地域ミニマム賃金

公開日 2013.2.7 深瀬勝範(社会保険労務士、人事コンサルタント)

地域ミニマム賃金(ちいきみにまむちんぎん)

 日本労働組合総連合会(連合)では、90年代後半から、地域ごとに労働者の賃金を一定以上の水準に引き上げることを目的とした活動(地域ミニマム運動)を行っているが、そこで設定される地域別最低賃金額のこと。

 地域ミニマム賃金は、各労働組合が実施した賃金実態調査に基づき、地方連合会が独自に設定する。「20、25、30、35、40歳」の五つの年齢ポイント別に設定することとしており、それぞれの年齢における「製造業(または全産業)、男女計」の第1十分位数※の金額が目安となっている。

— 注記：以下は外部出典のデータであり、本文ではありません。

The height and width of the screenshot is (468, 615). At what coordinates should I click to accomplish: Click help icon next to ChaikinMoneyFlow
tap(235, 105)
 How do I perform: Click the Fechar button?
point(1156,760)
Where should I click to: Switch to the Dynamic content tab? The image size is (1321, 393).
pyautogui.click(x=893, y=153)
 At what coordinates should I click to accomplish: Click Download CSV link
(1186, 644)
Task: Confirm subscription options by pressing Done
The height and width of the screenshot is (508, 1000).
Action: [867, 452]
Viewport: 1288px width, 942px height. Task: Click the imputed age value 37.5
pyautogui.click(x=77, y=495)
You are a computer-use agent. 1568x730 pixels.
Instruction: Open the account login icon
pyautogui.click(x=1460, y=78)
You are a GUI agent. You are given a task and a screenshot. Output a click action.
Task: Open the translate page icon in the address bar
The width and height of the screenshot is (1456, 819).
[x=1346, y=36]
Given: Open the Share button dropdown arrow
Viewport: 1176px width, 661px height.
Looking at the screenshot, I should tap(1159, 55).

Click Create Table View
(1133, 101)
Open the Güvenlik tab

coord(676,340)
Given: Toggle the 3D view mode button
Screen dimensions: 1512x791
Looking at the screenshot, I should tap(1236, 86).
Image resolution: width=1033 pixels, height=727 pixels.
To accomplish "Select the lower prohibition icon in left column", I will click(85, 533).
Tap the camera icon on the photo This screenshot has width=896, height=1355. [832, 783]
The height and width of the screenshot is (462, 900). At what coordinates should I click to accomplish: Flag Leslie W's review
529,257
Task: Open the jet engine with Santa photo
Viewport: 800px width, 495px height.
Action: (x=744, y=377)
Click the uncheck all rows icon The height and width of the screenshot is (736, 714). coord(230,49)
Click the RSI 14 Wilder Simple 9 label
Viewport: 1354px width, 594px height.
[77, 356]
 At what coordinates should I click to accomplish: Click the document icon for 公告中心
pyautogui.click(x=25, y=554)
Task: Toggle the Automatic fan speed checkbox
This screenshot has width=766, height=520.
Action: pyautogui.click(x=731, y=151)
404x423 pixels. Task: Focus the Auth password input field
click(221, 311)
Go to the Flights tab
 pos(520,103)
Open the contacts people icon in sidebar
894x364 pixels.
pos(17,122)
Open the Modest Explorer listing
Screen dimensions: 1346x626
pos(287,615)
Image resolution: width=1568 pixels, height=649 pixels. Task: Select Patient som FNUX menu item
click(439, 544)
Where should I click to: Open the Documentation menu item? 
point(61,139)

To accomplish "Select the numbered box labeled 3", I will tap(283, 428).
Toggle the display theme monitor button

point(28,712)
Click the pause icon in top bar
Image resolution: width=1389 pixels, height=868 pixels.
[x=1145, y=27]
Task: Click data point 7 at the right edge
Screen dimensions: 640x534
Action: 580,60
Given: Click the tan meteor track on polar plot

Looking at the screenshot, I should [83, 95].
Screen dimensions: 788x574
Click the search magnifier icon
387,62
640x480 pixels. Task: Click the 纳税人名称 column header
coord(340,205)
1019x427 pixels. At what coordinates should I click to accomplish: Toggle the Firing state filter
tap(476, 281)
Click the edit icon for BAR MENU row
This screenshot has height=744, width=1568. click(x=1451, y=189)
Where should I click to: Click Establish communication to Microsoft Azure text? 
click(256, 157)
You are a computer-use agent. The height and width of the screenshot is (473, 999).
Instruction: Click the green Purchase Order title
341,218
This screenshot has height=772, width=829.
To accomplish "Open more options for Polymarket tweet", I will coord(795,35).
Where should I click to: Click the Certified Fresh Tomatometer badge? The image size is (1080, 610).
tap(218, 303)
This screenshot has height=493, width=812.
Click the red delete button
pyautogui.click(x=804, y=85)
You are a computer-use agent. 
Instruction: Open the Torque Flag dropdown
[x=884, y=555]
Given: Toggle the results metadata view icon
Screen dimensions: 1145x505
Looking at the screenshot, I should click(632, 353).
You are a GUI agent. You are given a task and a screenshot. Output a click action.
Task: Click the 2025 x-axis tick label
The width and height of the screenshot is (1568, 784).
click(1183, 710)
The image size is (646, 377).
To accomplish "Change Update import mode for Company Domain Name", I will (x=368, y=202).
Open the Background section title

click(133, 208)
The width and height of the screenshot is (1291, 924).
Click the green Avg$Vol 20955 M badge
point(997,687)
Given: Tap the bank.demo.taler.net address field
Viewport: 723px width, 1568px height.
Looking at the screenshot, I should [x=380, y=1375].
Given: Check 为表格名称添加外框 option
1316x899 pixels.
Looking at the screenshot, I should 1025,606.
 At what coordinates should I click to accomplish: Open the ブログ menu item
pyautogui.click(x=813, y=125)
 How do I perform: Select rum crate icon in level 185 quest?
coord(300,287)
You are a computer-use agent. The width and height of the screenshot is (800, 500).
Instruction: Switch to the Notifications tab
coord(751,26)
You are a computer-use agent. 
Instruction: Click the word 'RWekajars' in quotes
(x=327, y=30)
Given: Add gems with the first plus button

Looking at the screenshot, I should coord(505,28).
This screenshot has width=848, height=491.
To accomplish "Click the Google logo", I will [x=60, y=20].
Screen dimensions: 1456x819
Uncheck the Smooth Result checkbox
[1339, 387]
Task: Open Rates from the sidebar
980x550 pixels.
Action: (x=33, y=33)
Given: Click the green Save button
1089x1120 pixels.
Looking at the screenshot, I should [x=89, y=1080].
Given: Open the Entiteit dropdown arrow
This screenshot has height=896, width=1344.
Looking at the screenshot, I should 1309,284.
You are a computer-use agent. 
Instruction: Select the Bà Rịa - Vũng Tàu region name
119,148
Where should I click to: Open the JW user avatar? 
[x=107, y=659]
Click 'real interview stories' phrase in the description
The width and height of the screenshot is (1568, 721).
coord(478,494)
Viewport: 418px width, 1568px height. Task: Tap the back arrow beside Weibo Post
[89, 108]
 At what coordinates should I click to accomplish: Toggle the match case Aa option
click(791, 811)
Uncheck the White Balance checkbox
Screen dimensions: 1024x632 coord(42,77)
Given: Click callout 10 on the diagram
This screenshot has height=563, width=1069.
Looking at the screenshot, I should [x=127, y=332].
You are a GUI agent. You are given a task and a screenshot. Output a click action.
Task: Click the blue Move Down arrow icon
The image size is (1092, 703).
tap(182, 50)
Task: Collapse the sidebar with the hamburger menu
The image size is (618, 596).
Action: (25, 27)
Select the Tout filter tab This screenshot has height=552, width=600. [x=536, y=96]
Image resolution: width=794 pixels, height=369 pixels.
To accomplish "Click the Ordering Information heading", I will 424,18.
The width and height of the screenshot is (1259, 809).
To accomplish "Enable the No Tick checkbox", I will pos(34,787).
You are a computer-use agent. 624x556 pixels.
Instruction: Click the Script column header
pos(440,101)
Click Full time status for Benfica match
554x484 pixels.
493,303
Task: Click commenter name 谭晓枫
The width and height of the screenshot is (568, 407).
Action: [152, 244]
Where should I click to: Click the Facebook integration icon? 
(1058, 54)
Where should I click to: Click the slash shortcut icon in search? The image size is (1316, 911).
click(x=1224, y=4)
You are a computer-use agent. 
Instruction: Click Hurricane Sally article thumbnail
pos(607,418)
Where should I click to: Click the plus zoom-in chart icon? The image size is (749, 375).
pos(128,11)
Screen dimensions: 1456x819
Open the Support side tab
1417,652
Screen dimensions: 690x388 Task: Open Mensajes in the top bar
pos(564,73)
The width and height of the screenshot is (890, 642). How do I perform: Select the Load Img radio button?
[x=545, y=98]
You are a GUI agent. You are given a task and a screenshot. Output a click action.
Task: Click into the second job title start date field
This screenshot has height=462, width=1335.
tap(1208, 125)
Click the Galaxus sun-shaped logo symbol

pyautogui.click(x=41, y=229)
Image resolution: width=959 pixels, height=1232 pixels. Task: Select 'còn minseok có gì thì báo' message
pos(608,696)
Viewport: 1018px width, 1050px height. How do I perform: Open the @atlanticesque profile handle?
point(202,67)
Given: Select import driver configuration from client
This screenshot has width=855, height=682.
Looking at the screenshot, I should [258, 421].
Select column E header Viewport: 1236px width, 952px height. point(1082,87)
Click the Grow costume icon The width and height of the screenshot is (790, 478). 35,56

 春季生活闘争において、連合は、「全労働者の賃金が地域ミニマム賃金を上回るような水準改善を目指す」、「中小企業の労働者については、地域ミニマム賃金算出の過程で集計した300人未満規模の個別賃金データの中位数(あるいは第1四分位数※)を到達すべき賃金水準の参考指標とする」などの形で、地域ミニマム賃金のデータが活用されている。

 なお、連合は、賃金の最低基準額として「リビングウェイジ」も示しているが、これは理論生計費をもとに算出されたものであり、実際に労働者に支払われている賃金をもとに算出される「ミニマム賃金」とは、基本的な考え方が異なるものである。

※分位数:複数のデータを数値の小さい順に並べて、含まれるデータの個数が等しくなるようにいくつかの節に分けたとき、それぞれの節の境目にある数値を「分位数」という。したがって、「第1十分位数」は下位10%の順位のデータ、「第1四分位数」は下位25%の順位のデータとなる。